Отказ от этой работы означал потерю чертовой уймы денег – лет десять назад Виктор Иванович ради такой суммы полез бы в пекло и разогнал там всех чертей. Однако сегодня он уже достиг такого уровня достатка и благополучия, что, выбирая между деньгами и душевным покоем, смело мог себе позволить предпочесть последний. Поэтому на вопрос Георгия Луарсабовича он твердо ответил 'да', а потом, чтобы хоть немного смягчить невольную резкость этого ответа, добавил: 'К моему огромному сожалению'.
Гургенидзе не спорил. Более того, у Виктора Ивановича сложилось вполне определенное впечатление, что предстоящее расставание с ним нисколько не огорчило олигарха, а напротив, пришлось как нельзя более кстати. Вернувшись в Москву, они официально расторгли договор; Виктор Иванович был готов ради сохранения душевного равновесия сполна выплатить предусмотренную договором неустойку, но Гургенидзе даже слышать об этом не захотел. Он по собственной инициативе раскошелился на оплату труда нанятых Виктором Ивановичем работяг, после чего вручил Телятникову энную сумму в твердой валюте, не скрывая, что платит за молчание. Отказываться от денег Виктор Иванович не стал: все, что происходит на этом свете, делается по Божьей воле, да и молчание, в конце-то концов, тоже товар, который имеет некоторую цену.

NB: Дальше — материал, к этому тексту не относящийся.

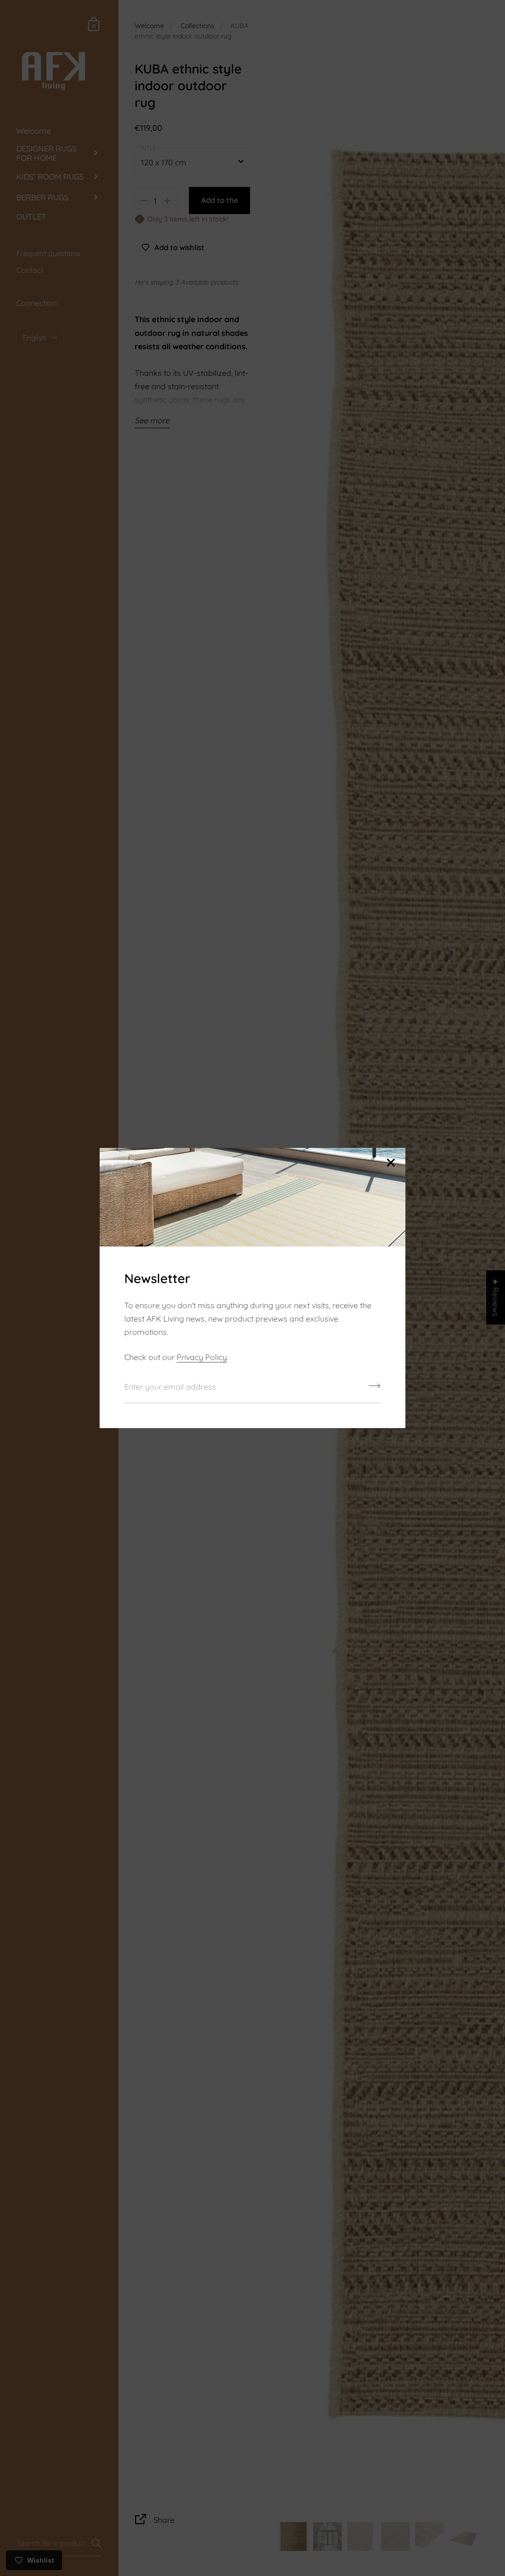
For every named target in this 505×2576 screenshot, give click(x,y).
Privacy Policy (202, 1357)
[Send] (375, 1389)
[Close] (390, 1163)
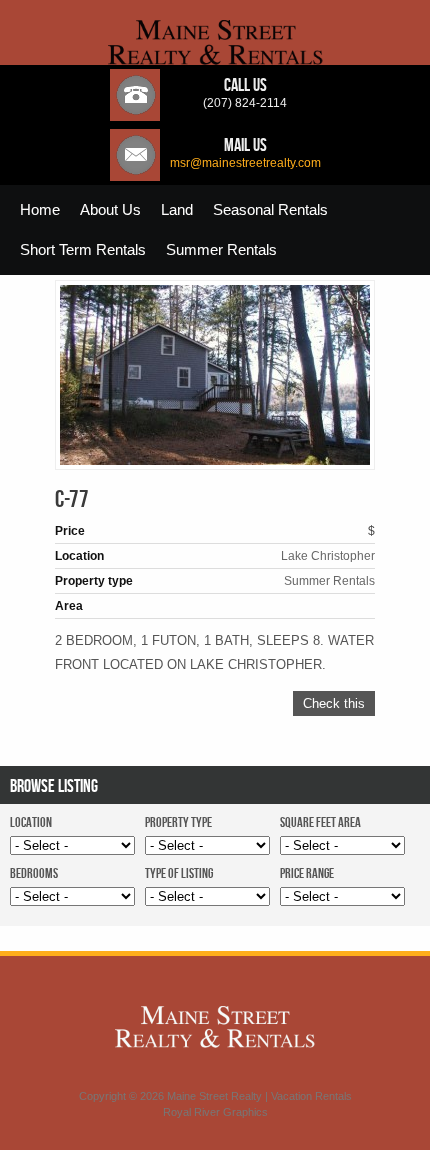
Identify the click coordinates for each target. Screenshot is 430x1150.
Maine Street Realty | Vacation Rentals (259, 1096)
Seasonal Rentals (270, 210)
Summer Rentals (221, 250)
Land (177, 210)
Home (40, 210)
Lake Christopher (328, 556)
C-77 (71, 499)
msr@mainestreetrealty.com (245, 163)
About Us (110, 210)
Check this (334, 703)
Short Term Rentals (83, 250)
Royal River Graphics (215, 1112)
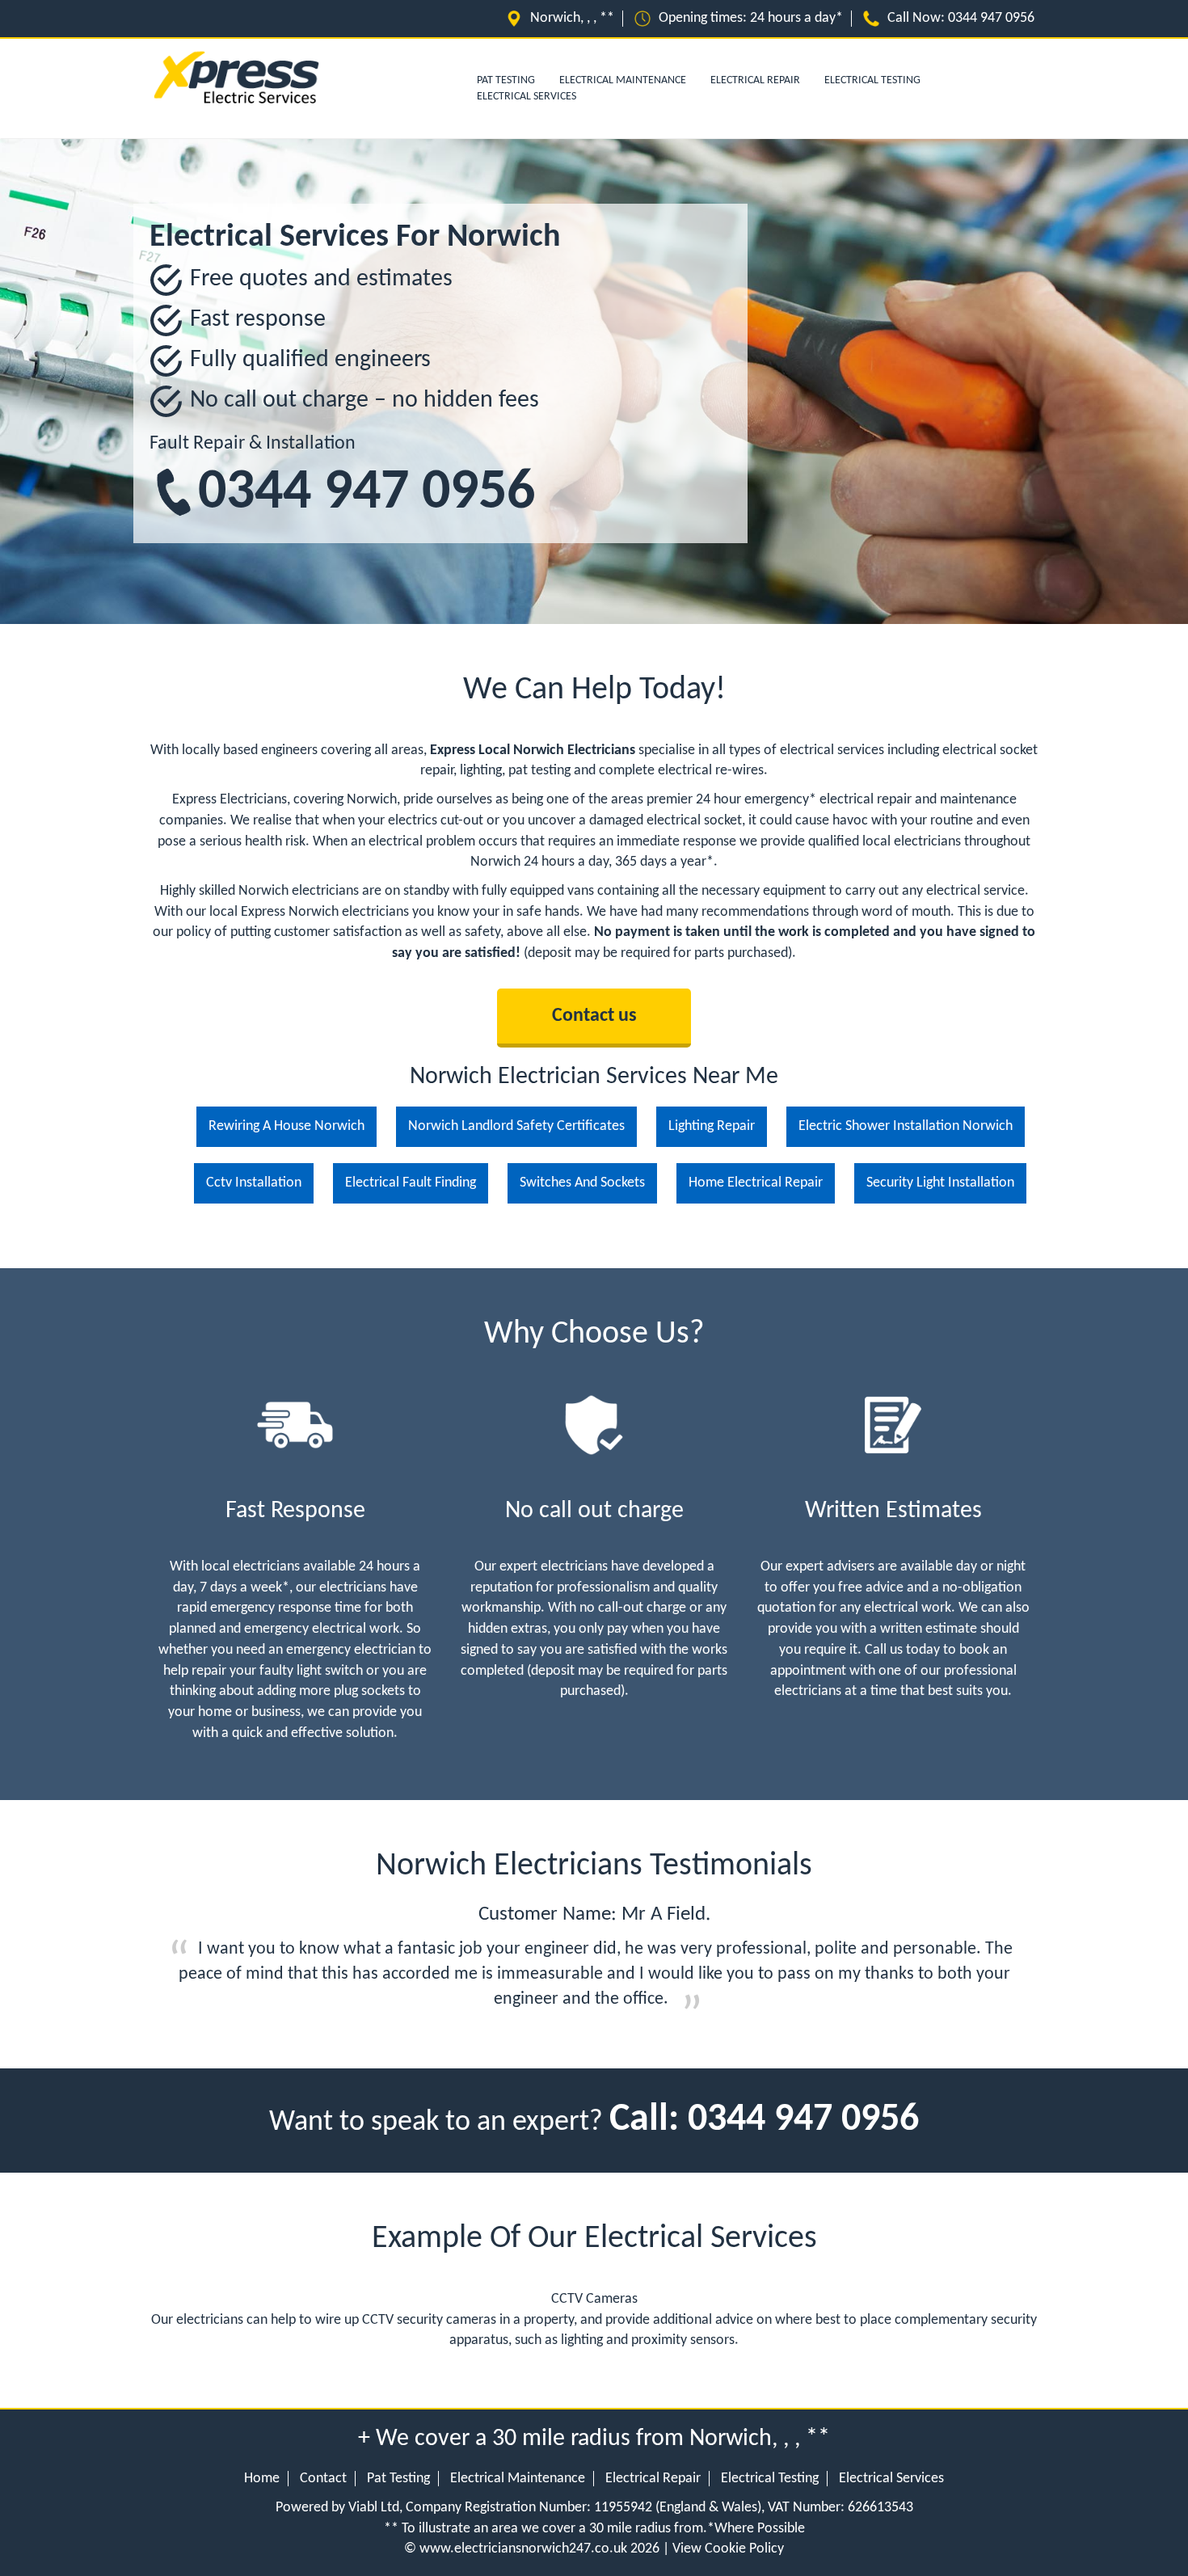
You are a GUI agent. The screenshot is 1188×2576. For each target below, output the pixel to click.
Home (262, 2478)
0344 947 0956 (366, 493)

Нанятую для расчистки участка бригаду украинских шабашников пришлось рассчитать раньше оговоренного срока. Виктор Иванович подыскал им работу на строительстве какого-то магазина, и строители остались довольны всем: и полученными деньгами, и новой работой, которая, в отличие от прежней, велась чуть ли не в центре Москвы. С тех пор Виктор Иванович слышал о них всего один раз, когда к нему в бюро заехал Клыков и поинтересовался, где их можно найти. Зачем ему это понадобилось, Виктор Иванович спрашивать не стал, а просто назвал адрес. То обстоятельство, что для этого ему даже не пришлось заглядывать в записную книжку, немного огорчило Телятникова: оно означало, что неприятная история с бункером засела в его сознании гораздо крепче, чем ему хотелось бы.